There is a lack of understanding in the NT mind, that we NEED those details. It is not enough to state intent, it needs to come with specific information. Especially as a child with little experience in the world, statement of intent does not tell us what the expectations for each act we are told to perform are, nor does it explain how to do these things!

State intent, then be as specific as possible about expectations and give as much information as possible to any directions. This method still works best for me today at 68 years old.
As a young child, had to be taught in small and very specific steps to know how to clean each area of the house, how to do the laundry,how to iron each piece of clothing or linen, how to wash the dishes, what was expected of me when told to clean my room, how to empty waste baskets, take out the trash, How to use the vacuum, each specific chore had to be explained in detail.

Things that were evident to my NT siblings through observation were not obvious to me. Knowing today that I have very little neurological ability to process moving visual input, this makes more sense.

This pattern has continued all my life. If my husband says he wants to go to shopping, I need to know where we will go, what time we will leave, what are we buying?
If I must travel, I make lists of things to bring and I look up my destination on the map, view it on satellite programs, write down directions on how to get there, plan time of departure and arrival, think about where I will stop for rests, gas, and any other stops I might want to make.

Going to a meeting or program in town involves the same planning, how do I dress, what do I bring, how long will I be there, How do I find the place (mapping and perhaps even a day before recon if I am afraid i won’t find the place in time for the planned activity) Who will be there? How many are expected? Will there be food? What is the schedule for the program? Where will I park? These things may be intuitive to some, but they are conscious questions that need answers for me to be comfortable to proceed.

If I plan a new project or want to learn a new skill, i will seek information ahead of time on the internet or in books, and read about “how to do it”. I can not watch videos or listen to podcasts to get the information. Once I learn all I can about the skills needed and the correct ways to proceed, I am able to carry out most of these projects with little outside help. But if somebody just told me to simply ‘do it’, I would most likely not be able to proceed. I have to get all the details, line them up, and then I feel confident I understand.

I am often chided by others for not being able to “go with the flow”. I am aware that I irritate others by asking all of the questions I need to know to assemble a complete idea of what will happen in my head. I need all of those details in order to understand.

My husband amazes me. He could watch anybody do something, then do it himself.

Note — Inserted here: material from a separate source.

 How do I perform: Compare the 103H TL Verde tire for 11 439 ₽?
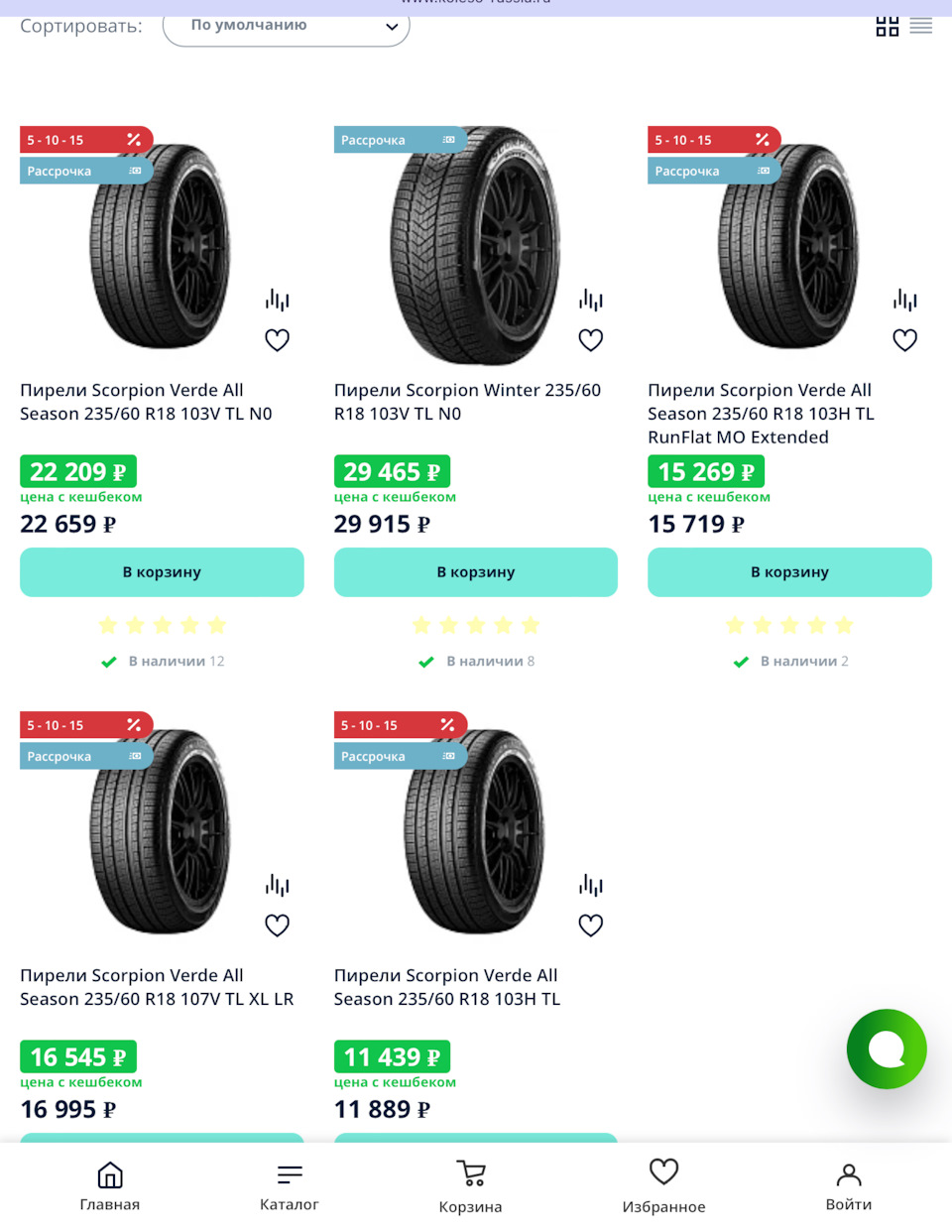click(x=591, y=884)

I know he is NT because very little has to be explained to him. He sees what has to happen and is able to complete the project using things he has learned by watching and listening.

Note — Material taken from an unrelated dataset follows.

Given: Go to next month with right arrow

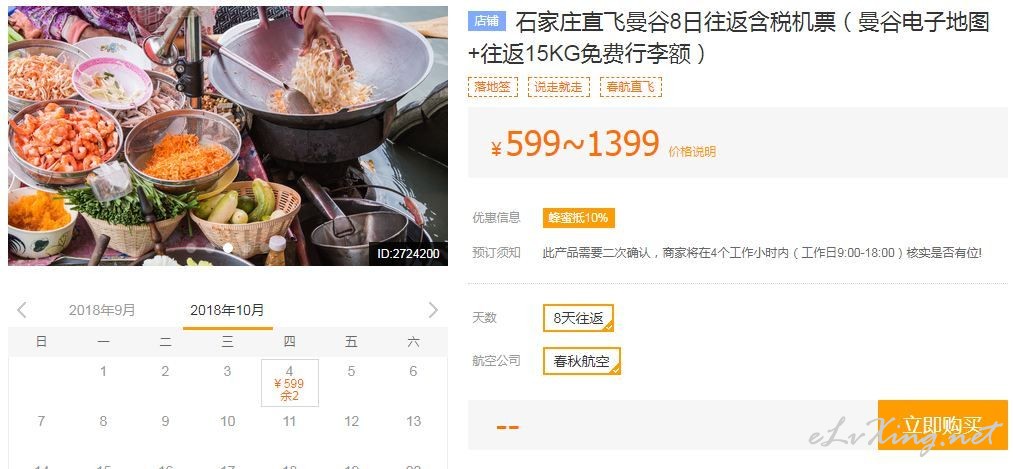Looking at the screenshot, I should point(433,310).
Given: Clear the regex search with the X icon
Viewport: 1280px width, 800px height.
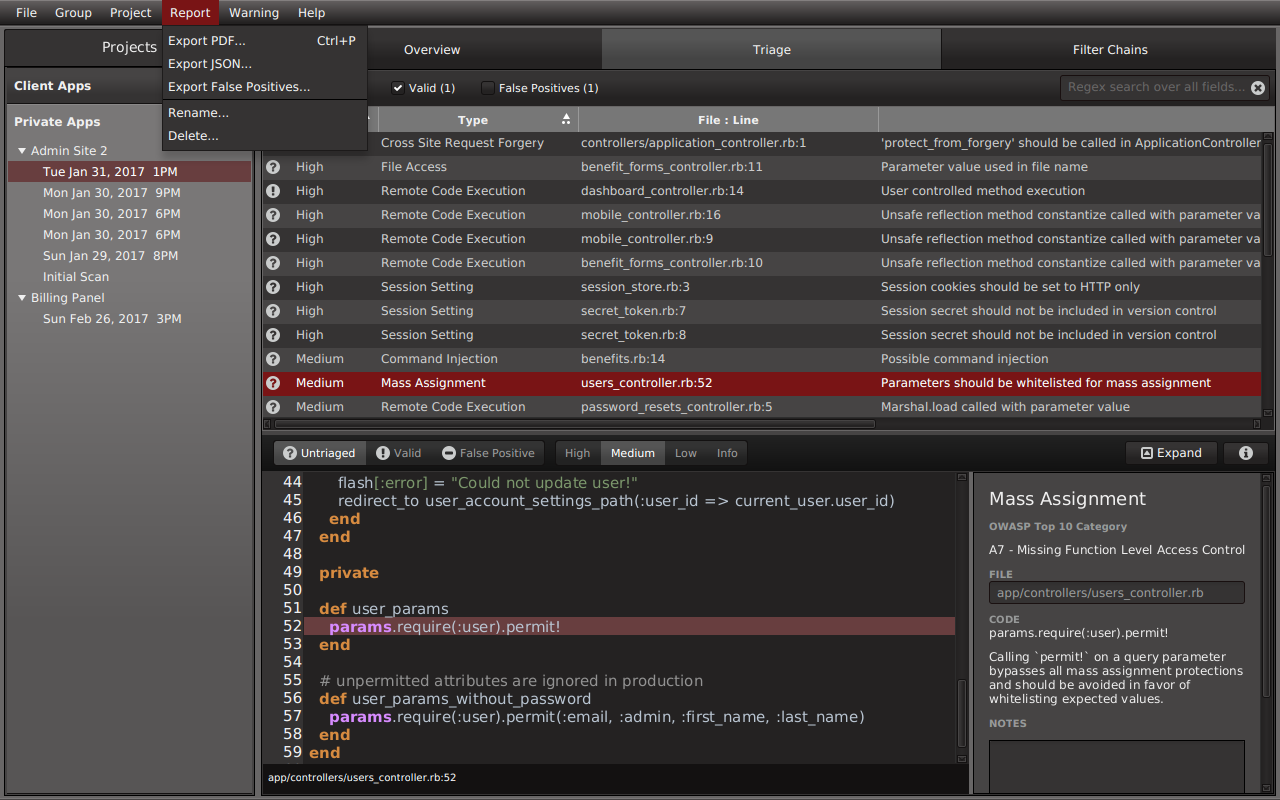Looking at the screenshot, I should [1258, 88].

One of the best things you can do to improve communication and understanding with an autistic person is to state intent, then explain in detail, using as much detail as possible. Do this in every day activities, no matter how small they seem to you. It might be annoying to you to have to do this, know I am not trying to be a pain, but that I need to ask questions in order to understand. It might take extra effort on your part, but you will usually gain willing cooperation if I understand the “big picture” in any scenario.

This is especially true if I am in a medical setting, or in any new place where I am expected to comply or cooperate with issues that are new or require some form of participation on my behalf. Please state intent and explain what will happen in as much detail as possible.


Answering the questions of ” What, when, why, who, where, how?” makes my world and my place in it easier to understand, to negotiate successfully, and to perform satisfactorily.